Abstract
Purpose: :
Tumor necrosis factor alpha (TNF-α) is a macrophage/monocyte derived pluripotent cytokine that acts as an inflammatory mediator in a variety of ocular pathologies. In addition to its role as an inflammatory mediator, TNF-α increases with neuronal damage and remodeling. Studies have found TNF-α release from pressure damaged glial cells, suggesting a relationship with glaucomatous nerve cell damage. Evaluating TNF-α levels in glaucoma patients may also help determine disease progression and treatment control. Baseline level of TNF-α in aqueous is unknown. The purpose of the study is to determine the levels of TNF-α in normal aqueous samples.
Methods: :
50-100 µL of undiluted aqueous humor samples were obtained from 10 eyes (10 patients) at the time of cataract surgery. The sample collections were performed using a standard sterilization procedure. TNF-α levels were quantified using singleplex bead immunoassay (Luminex X Map, Technology) in which each spectral bead conjugated with protein/analyte specific capture antibody at specific bead region.
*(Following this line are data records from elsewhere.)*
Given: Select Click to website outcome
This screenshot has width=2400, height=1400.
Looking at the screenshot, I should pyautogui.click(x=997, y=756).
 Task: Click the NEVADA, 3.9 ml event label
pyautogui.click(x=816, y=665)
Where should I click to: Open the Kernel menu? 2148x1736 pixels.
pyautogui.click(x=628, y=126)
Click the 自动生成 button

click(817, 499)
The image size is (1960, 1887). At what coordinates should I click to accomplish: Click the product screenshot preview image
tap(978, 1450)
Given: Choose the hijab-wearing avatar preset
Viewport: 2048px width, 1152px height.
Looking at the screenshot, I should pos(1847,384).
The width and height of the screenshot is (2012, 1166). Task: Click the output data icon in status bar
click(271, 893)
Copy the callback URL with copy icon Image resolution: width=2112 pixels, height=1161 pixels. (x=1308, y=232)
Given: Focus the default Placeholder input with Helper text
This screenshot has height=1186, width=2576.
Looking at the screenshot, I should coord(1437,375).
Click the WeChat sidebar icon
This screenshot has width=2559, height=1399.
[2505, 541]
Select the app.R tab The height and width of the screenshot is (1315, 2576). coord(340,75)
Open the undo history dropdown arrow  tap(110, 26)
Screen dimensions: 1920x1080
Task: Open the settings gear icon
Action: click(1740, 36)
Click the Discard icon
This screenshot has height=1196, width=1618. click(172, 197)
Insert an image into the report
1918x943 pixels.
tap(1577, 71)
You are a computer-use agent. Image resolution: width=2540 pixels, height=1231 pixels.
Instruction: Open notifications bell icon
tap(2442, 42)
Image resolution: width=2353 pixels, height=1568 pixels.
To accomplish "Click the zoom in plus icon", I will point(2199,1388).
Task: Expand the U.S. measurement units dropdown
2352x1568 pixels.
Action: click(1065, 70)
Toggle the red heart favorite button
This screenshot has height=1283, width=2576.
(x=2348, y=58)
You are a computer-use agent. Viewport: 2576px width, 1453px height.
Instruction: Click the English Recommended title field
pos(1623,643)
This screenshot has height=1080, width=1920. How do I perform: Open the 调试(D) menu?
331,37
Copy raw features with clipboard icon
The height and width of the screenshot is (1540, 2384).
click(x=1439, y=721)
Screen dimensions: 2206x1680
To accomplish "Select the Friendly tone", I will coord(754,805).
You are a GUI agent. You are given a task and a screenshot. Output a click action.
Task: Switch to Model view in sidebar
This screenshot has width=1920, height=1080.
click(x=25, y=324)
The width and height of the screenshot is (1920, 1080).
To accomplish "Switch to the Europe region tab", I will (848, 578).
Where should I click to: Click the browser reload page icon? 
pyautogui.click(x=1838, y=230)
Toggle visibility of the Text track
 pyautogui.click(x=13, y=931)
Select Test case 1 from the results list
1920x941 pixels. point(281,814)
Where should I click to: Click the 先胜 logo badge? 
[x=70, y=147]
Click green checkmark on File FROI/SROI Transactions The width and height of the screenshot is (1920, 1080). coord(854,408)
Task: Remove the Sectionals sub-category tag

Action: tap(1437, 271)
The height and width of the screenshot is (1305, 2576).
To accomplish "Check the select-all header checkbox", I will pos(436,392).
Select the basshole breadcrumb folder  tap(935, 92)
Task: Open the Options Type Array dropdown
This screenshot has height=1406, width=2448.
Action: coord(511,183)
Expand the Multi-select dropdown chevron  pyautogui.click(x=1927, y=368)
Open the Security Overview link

Each analyte bound to its specific antibody followed by the detector antibody and the analyte levels were quantified by monitoring the spectral property of bead and the associated fluorescence. A known concentration of recombinant human TNF-α considered as an internal control in addition to assay standards.
Results: :
A graphical plot was constructed using standard concentration against standard fluorescence. Statistical analysis was performed on this to extract the TNF-α levels in normal aqueous samples. The level of TNF-α in the normal samples were of 0.88±0.2pg/mL (Mean±Standard deviation) (p<0.001).
Conclusions: :
The TNF-α levels can be analyzed even at low levels in normal subjects using this bead immunoassay.
Keywords: aqueous • inflammation